- _Your goal_
Render the lines of the items below, from the line with "Screen dimensions: 936x615" up to and including the line with "Action: 115,40", as a Markdown table with the columns Row and Text. Number each line in Row, and leave out any blank lines.

- _Records provided_

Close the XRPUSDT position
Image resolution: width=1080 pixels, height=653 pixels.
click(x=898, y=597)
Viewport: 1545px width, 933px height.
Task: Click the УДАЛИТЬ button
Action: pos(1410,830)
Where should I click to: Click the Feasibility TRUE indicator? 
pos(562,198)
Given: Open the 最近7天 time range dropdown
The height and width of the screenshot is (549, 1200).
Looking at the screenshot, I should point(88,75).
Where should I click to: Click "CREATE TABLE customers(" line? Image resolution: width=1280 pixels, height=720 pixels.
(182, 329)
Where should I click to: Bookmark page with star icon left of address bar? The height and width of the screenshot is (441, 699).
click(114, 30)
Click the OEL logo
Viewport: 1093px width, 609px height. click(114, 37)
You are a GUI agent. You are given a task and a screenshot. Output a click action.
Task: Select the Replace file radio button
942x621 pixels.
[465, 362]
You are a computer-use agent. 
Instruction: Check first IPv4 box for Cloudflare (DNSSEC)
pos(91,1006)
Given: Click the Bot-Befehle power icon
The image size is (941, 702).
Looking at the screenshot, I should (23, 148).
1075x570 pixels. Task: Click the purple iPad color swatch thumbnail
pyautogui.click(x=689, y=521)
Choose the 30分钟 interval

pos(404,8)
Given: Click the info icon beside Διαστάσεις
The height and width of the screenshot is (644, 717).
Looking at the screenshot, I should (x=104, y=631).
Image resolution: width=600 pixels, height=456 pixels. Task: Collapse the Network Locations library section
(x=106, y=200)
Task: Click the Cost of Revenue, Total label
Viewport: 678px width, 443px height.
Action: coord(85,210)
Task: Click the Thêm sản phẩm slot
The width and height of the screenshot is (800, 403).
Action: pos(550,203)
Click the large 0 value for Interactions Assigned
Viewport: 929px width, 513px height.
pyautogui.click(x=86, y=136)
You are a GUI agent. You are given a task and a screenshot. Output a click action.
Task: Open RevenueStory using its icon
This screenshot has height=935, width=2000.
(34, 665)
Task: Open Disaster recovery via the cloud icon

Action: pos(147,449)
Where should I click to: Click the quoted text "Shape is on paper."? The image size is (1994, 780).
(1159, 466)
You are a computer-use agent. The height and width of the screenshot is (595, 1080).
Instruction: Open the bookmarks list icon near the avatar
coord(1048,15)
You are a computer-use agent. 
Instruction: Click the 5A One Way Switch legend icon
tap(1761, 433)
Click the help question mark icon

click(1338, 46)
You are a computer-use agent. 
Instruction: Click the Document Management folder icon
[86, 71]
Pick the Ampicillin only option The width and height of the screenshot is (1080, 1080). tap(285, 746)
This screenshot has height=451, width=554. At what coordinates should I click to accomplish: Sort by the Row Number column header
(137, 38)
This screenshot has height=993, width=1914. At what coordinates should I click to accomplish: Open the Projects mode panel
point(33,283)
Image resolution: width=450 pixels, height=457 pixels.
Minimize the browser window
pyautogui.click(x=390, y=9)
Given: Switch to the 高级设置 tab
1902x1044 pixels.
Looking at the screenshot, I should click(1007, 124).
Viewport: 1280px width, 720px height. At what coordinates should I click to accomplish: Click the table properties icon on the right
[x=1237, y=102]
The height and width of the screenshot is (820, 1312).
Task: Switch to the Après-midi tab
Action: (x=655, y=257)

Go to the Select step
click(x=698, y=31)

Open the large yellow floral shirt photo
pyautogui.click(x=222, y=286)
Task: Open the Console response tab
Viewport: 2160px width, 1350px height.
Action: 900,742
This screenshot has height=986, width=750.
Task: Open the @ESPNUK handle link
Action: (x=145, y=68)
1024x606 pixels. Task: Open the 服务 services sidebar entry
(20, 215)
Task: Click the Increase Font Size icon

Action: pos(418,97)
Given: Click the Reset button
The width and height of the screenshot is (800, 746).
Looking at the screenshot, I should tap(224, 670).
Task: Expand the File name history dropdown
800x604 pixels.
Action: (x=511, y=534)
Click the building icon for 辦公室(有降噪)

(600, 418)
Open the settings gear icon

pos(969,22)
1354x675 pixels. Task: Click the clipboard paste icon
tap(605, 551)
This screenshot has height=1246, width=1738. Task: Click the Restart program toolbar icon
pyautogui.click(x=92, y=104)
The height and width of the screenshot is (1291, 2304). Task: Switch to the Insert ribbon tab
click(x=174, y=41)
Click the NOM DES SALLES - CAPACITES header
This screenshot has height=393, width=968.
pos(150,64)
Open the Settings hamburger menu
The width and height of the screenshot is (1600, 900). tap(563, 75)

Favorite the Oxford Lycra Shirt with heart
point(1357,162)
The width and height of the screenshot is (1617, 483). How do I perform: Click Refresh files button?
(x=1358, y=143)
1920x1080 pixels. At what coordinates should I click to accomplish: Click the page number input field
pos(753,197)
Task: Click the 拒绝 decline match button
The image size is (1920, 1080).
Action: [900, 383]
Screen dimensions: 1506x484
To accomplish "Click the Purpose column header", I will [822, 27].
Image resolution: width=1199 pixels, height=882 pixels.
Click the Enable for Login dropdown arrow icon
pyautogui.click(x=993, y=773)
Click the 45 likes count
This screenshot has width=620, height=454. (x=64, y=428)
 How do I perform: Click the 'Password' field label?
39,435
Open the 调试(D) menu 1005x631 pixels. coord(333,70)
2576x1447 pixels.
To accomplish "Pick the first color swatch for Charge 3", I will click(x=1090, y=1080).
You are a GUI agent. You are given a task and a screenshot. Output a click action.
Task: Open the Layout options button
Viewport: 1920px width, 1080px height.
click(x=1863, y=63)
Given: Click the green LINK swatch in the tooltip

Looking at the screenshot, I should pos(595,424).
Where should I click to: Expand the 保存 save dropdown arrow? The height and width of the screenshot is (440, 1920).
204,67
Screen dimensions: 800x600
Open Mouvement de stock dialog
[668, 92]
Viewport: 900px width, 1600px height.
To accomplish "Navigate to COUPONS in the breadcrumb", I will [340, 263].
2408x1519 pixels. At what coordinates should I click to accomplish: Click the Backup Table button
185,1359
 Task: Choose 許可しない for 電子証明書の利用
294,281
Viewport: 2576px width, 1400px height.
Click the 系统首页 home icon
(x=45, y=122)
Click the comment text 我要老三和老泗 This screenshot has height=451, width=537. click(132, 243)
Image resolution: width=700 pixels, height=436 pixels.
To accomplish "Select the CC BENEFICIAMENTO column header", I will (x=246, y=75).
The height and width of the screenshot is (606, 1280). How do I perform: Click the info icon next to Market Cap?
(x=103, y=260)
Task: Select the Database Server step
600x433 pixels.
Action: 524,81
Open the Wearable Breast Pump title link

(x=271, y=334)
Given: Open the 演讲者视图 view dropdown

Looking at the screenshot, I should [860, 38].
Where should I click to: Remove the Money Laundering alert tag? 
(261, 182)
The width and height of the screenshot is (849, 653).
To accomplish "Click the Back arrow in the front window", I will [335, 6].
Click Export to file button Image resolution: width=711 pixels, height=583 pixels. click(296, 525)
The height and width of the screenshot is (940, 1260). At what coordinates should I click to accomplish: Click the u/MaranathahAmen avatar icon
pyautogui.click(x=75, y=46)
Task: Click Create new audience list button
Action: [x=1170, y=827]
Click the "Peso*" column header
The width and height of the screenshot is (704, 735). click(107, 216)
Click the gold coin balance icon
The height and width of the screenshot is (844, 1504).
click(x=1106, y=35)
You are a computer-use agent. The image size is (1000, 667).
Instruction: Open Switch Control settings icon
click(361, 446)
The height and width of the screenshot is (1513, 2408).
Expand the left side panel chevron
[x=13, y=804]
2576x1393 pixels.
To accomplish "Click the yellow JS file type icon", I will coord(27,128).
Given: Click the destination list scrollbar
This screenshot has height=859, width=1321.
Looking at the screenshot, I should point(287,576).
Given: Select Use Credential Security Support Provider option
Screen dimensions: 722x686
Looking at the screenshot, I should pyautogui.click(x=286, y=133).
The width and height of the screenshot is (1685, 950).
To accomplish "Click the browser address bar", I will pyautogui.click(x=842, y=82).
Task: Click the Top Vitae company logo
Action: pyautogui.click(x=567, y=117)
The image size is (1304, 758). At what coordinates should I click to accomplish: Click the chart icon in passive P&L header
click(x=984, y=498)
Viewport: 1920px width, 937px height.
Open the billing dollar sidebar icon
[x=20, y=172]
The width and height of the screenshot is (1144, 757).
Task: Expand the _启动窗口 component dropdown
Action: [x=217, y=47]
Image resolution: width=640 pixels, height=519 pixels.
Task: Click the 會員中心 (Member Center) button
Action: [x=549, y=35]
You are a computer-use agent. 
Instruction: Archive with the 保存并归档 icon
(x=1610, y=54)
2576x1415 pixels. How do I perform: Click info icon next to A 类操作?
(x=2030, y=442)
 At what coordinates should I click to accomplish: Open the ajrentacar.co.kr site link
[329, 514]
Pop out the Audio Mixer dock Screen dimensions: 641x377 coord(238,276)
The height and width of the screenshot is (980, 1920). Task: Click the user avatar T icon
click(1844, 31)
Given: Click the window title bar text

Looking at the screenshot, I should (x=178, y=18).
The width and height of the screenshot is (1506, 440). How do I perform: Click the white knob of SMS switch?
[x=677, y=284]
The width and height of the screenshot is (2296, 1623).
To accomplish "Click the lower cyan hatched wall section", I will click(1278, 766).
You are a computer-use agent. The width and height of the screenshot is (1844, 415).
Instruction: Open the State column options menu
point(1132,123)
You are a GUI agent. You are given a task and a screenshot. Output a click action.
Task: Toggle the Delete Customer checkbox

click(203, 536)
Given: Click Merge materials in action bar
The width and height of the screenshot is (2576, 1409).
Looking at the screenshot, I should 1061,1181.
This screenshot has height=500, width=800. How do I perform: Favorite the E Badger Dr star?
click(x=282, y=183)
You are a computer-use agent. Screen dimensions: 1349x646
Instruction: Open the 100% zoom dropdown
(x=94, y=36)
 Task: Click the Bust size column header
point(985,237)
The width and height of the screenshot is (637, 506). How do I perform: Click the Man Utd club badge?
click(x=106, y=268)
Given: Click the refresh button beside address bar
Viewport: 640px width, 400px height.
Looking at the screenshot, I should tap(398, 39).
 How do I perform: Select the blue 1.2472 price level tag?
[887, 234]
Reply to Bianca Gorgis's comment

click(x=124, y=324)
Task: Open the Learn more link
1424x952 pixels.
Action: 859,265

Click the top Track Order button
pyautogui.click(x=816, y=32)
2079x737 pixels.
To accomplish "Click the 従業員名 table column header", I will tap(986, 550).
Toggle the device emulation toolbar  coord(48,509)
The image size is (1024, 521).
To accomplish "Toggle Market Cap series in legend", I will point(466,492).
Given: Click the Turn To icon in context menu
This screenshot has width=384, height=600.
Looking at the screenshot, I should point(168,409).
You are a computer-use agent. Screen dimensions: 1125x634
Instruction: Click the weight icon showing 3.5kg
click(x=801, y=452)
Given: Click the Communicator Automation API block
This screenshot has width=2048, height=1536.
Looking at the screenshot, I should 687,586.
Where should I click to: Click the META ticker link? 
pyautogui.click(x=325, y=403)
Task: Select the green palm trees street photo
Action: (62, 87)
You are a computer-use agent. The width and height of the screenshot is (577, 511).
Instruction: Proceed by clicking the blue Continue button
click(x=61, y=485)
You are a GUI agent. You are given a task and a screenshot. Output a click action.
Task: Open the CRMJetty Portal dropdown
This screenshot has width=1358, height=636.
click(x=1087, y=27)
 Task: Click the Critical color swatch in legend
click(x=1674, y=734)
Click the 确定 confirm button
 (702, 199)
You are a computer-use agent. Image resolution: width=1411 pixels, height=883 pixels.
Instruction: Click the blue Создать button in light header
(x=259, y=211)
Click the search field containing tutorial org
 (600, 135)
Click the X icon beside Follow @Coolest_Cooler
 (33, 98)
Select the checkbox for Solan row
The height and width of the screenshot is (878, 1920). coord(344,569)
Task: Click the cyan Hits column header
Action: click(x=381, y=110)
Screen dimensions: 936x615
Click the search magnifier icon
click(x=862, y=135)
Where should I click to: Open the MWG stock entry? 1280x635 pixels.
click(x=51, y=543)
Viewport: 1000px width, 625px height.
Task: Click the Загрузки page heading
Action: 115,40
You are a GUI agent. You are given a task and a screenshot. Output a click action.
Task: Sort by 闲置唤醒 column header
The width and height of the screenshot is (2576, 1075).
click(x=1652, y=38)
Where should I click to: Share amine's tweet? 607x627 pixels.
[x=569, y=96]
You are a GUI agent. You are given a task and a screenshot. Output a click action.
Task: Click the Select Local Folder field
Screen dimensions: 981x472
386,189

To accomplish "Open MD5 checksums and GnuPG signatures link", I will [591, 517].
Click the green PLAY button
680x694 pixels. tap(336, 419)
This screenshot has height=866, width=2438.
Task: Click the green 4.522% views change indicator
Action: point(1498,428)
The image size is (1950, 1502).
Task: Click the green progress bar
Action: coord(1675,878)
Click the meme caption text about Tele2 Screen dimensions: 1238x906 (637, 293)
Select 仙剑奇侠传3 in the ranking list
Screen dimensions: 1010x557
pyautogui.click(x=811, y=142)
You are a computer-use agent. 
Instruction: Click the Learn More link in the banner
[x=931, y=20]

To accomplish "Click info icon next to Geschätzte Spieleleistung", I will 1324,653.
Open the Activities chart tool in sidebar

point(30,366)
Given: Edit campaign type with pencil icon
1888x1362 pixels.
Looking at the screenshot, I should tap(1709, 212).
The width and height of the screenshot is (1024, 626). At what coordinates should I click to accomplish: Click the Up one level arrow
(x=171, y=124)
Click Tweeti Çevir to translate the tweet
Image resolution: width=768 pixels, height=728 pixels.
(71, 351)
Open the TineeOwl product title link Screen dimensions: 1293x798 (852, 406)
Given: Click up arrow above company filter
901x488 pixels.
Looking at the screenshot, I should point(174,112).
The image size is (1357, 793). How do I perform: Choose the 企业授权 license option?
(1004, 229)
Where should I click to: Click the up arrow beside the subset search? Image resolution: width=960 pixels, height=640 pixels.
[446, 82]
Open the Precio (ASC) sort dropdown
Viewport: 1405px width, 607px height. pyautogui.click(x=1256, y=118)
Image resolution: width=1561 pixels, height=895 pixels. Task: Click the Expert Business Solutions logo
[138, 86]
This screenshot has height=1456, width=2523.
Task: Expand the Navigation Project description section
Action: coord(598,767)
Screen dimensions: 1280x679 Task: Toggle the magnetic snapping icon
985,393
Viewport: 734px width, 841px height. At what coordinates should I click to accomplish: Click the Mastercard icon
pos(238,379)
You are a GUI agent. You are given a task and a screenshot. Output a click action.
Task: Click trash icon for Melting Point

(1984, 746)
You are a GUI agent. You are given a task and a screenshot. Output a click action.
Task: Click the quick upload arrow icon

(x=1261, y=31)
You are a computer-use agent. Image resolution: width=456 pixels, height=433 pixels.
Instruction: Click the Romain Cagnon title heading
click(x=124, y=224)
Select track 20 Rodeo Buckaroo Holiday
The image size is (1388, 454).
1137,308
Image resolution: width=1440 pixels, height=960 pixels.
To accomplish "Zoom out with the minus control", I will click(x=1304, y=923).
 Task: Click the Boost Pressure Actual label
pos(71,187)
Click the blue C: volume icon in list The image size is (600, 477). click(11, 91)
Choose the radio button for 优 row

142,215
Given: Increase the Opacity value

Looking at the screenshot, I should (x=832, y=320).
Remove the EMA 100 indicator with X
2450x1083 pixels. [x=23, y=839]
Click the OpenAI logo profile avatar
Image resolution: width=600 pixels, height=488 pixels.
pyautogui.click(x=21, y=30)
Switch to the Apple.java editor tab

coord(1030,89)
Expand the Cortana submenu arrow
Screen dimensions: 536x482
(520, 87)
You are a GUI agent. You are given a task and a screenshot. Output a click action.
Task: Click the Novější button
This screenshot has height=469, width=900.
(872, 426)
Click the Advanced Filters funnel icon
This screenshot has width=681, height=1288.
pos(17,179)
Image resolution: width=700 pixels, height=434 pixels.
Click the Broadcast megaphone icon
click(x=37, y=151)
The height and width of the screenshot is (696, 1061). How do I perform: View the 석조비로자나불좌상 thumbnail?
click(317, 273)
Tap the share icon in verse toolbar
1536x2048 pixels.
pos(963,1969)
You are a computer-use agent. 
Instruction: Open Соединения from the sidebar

- _Correct output_
| Row | Text |
|---|---|
| 1 | Screen dimensions: 936x615 |
| 2 | Click the search magnifier icon |
| 3 | click(x=862, y=135) |
| 4 | Where should I click to: Open the MWG stock entry? 1280x635 pixels. |
| 5 | click(x=51, y=543) |
| 6 | Viewport: 1000px width, 625px height. |
| 7 | Task: Click the Загрузки page heading |
| 8 | Action: 115,40 |